↓↓↓
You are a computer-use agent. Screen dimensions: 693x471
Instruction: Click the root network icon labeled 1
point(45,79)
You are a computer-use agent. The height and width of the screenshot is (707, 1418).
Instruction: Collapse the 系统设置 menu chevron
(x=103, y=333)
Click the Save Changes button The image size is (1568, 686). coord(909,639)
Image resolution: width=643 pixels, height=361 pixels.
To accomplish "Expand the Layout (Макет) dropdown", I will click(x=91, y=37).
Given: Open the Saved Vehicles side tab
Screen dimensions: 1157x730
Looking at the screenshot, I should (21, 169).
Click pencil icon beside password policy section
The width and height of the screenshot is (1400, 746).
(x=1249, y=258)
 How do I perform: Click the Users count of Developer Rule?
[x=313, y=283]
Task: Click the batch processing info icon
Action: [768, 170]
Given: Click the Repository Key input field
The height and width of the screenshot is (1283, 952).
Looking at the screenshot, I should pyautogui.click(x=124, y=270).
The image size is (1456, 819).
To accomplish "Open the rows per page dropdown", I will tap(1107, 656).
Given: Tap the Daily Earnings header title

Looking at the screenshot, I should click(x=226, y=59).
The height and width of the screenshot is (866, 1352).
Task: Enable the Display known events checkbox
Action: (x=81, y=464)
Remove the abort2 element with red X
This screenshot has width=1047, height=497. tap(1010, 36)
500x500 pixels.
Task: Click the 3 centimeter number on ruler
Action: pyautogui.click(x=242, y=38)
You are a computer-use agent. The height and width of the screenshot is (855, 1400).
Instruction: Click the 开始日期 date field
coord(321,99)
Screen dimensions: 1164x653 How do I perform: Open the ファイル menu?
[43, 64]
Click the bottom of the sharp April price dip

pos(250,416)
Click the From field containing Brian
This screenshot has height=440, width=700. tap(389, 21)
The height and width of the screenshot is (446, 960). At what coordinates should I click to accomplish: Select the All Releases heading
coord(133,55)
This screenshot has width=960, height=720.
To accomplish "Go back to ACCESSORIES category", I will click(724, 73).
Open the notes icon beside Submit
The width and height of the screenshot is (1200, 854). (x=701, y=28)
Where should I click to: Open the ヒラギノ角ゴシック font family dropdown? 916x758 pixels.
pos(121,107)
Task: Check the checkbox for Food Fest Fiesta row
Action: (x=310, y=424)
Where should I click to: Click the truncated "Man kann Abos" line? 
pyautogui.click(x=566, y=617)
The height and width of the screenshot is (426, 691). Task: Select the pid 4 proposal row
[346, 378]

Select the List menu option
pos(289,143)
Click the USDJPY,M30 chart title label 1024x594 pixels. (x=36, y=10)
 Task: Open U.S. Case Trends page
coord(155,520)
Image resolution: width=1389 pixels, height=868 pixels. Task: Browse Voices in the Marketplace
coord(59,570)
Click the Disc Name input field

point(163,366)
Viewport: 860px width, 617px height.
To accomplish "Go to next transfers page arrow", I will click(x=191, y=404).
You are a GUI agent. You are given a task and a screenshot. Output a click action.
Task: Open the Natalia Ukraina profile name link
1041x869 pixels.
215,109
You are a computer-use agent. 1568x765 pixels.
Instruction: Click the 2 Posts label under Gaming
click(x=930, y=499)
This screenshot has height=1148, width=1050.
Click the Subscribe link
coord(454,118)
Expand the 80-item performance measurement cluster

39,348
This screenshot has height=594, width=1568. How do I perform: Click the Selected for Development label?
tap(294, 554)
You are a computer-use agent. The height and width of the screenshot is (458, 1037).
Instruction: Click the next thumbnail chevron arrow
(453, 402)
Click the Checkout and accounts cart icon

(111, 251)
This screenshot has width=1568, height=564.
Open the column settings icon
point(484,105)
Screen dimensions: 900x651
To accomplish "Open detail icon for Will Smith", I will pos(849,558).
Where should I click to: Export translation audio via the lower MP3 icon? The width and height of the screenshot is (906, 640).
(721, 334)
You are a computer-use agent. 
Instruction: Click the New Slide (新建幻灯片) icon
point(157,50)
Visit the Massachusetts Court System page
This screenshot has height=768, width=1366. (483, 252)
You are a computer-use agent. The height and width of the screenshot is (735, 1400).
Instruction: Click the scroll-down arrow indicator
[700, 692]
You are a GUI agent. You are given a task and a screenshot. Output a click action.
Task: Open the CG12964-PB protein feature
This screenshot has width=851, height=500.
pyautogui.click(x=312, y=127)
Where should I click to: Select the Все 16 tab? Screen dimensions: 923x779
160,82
↑↑↑
- [Your assignment] Search the material for the string "will" and show every line that has it.

- [Solved problem]
To accomplish "Expand the Layout (Макет) dropdown", I will click(x=91, y=37).
To accomplish "Open the rows per page dropdown", I will tap(1107, 656).
To accomplish "Go back to ACCESSORIES category", I will click(724, 73).
To accomplish "Go to next transfers page arrow", I will click(x=191, y=404).
To accomplish "Open detail icon for Will Smith", I will pos(849,558).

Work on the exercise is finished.